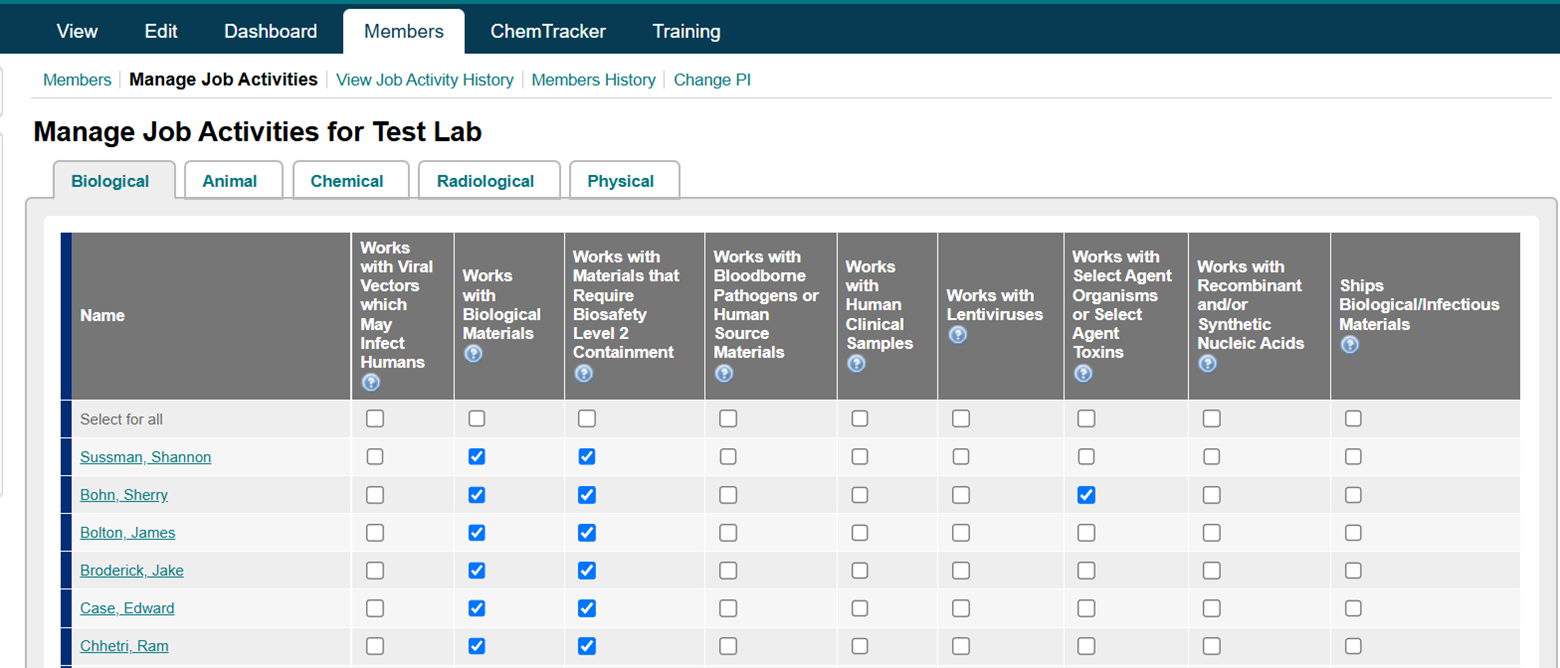Open View Job Activity History link
The image size is (1560, 668).
pos(425,80)

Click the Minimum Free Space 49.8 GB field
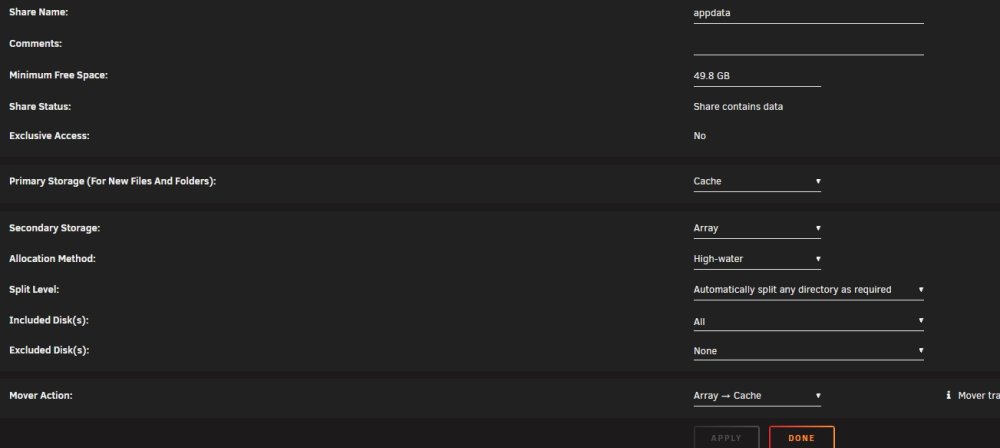coord(757,76)
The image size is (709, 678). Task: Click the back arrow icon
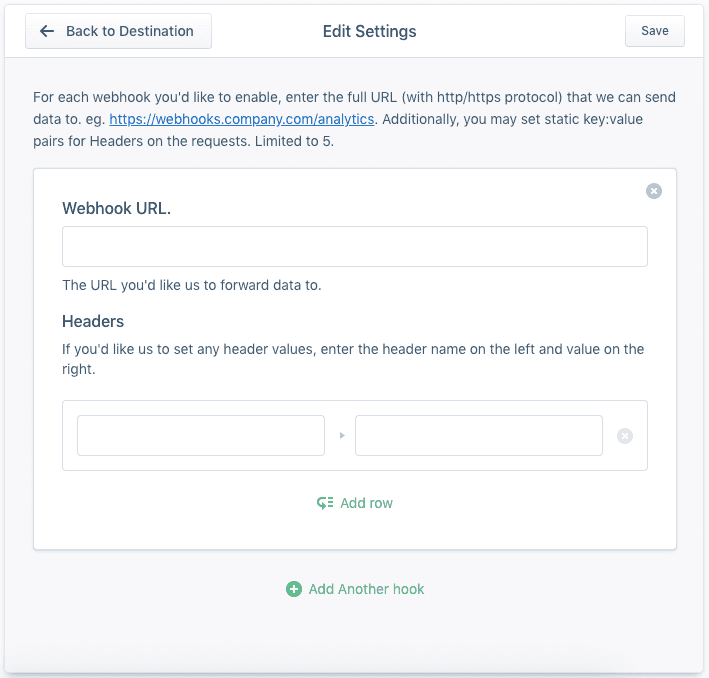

Required work:
Please set down, word for word, the lines starting at the line that holds "Click the Minimum Free Space 49.8 GB field" and running to the end of the listing, with no pictures.

Answer section:
Click the Minimum Free Space 49.8 GB field
coord(757,76)
The image size is (709, 678). Task: Click the back arrow icon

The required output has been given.